METZ Are at Their Most Vicious on 'Atlas Vending'

BY Adam FeibelPublished Oct 6, 2020

Hell still hath no fury like the band METZ. The Toronto noise rockers are functioning like a well-oiled and lethally dangerous machine on their fourth album, Atlas Vending. Hayden Menzies hits the drums like he's trying to break them — or, if he can't break them, then beat them into the ground. Chris Slorach's bass makes it feel like the Earth's gravitational force has suddenly tripled. Alex Edkins plays his guitar as if he's wildly hacking and slashing his way through an unholy tangle of thorny vines and barbed wire. Your fingers might start to bleed just listening to some of these riffs. (Turn it up loud enough and your ears might, too.)

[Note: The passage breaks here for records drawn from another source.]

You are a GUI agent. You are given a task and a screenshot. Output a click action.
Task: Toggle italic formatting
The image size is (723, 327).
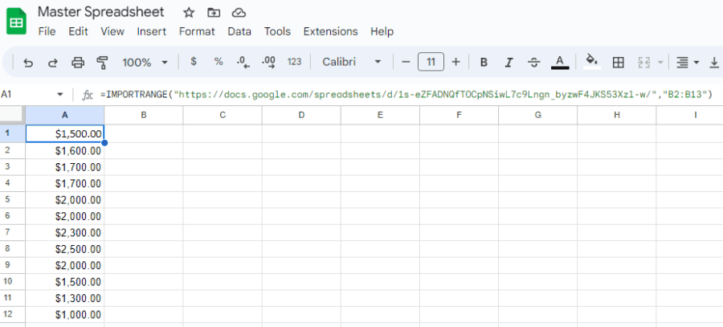point(509,62)
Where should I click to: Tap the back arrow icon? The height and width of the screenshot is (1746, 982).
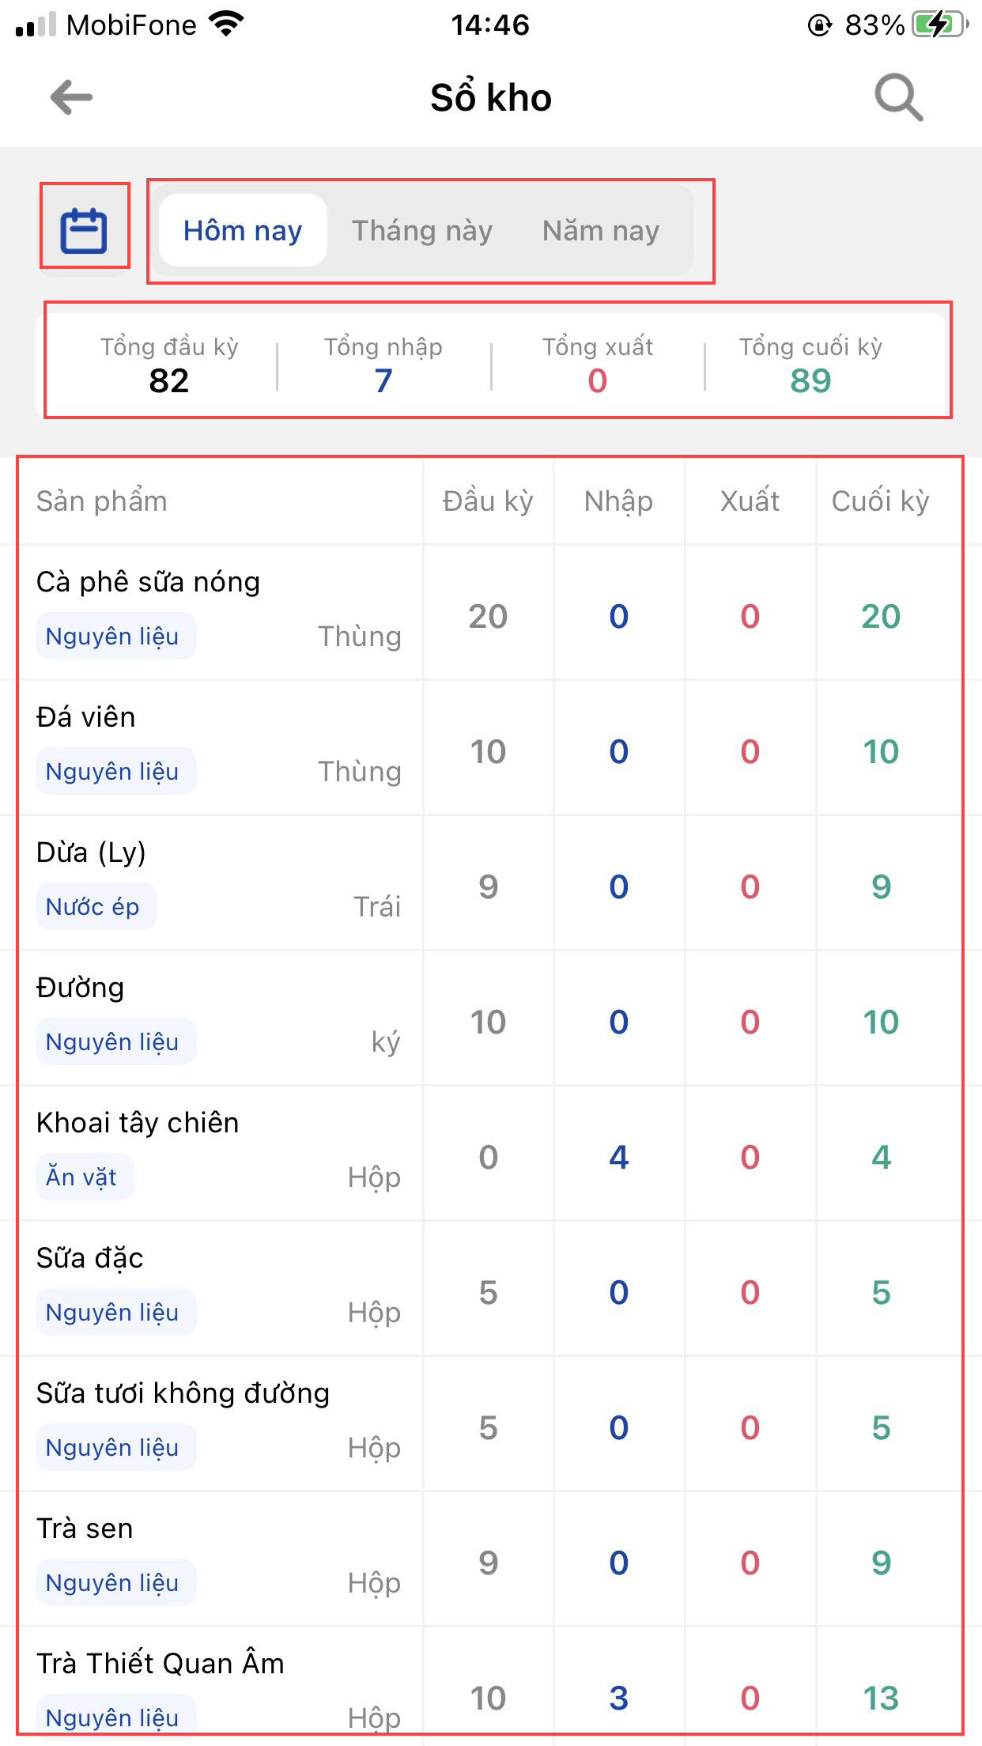71,98
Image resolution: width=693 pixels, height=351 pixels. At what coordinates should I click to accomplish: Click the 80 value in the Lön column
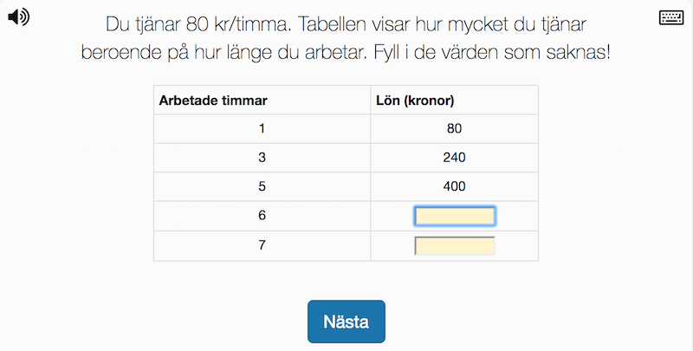[454, 128]
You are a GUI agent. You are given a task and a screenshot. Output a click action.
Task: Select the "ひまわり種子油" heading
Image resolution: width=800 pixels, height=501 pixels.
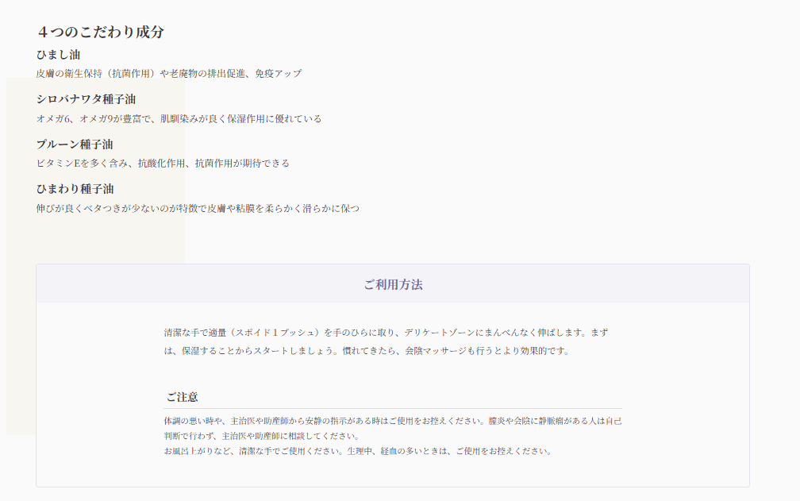click(x=75, y=189)
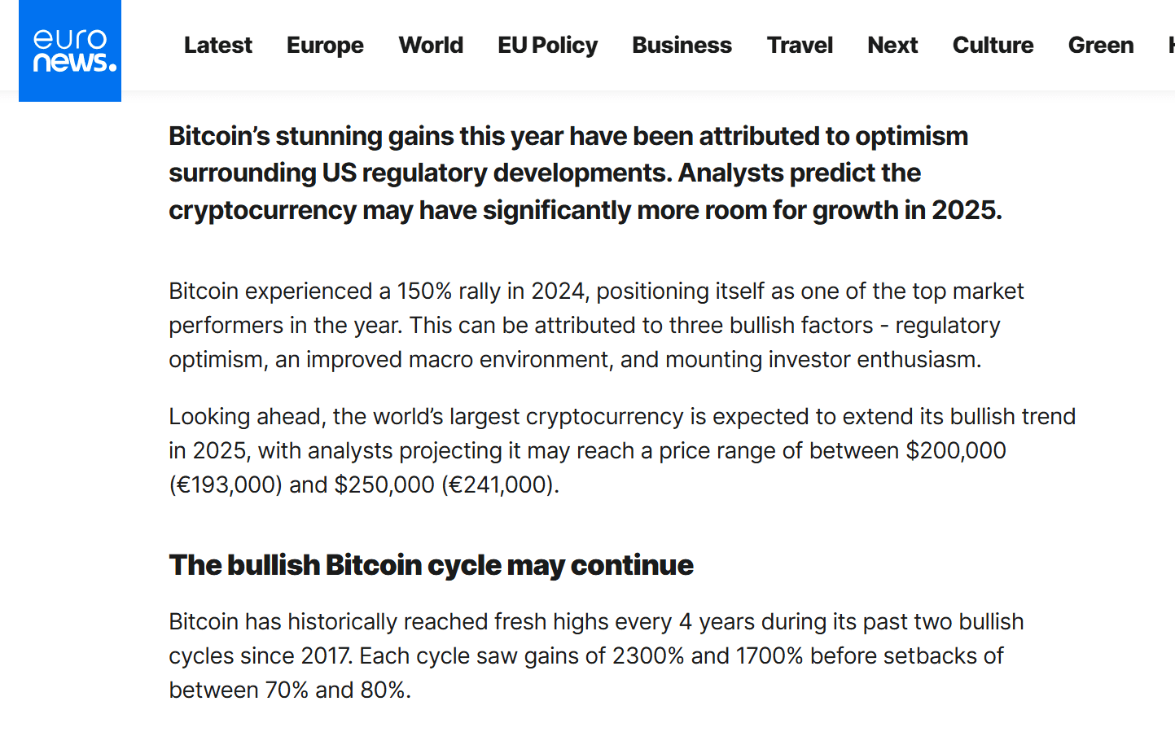Click paragraph beginning 'Bitcoin has historically reached'
1175x732 pixels.
tap(596, 655)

Following up 2017's confident and mature Strange Peace, METZ return with a record that's as loud, energetic and chaotic as ever — if not more so — while also being their most astutely developed. Atlas Vending is highly dimensional and articulate in its noisiness. It's like the bright lightning of Drive Like Jehu meets the rolling thunder of the Jesus Lizard, with the underworldly dark-rock of Young Widows keeping things on edge. Guided this time by Seth Manchester (Daughters, Lingua Ignota, the Body), the band expertly layer their steady and propulsive rhythms under a crooked, abrasive frenzy of guitar, with Edkins shouting dispatches from the dysfunctional maze of modern society through the clamour of it all.

The metronomic dissonance and pummelling beat of "Pulse" is a Daughters-esque sensory assault that's sure to get your blood pumping. (Note: If your pulse is anything like this, seek medical attention.) "Blind Youth Industrial Park" is a four-on-the-floor stomper that makes use of ominous contrasts. "Draw Us In" channels the janky, twangy riffs of In Utero. "Framed by the Comets Tail" leans on bent harmonics that feel like a hypnotic trigger or the tick-tock of a countdown to something horrible. "The Mirror" sounds like wires reaching their tensile limit and violently snapping. "A Boat to Drown In" rushes like a river that you'll think is safe on the surface before being swallowed by the undertow. This imagery is all quite threatening. Given that Edkins spends the album exploring topics such as social anxiety, addiction, isolation, restlessness and paranoia, it's also quite fitting. "Can't seem to find a way to get free," he intones early on.

But the main highlight of Atlas Vending has to be "Hail Taxi," a song that shows what happens when twinkling Britpop meets the sledgehammer of noise rock. Half of it is pulverizing, and the other half is genuinely pretty — not a word that normally describes METZ's music. The band have lost none of their viciousness; their eagerness to explore a softer side just gives them more of a reason to linger in your head long after the song has ended — and it makes it harder to predict the next deafening blow. METZ are an animal that's evolved to its benefit, with an appetite that's more refined and teeth that are still razor sharp.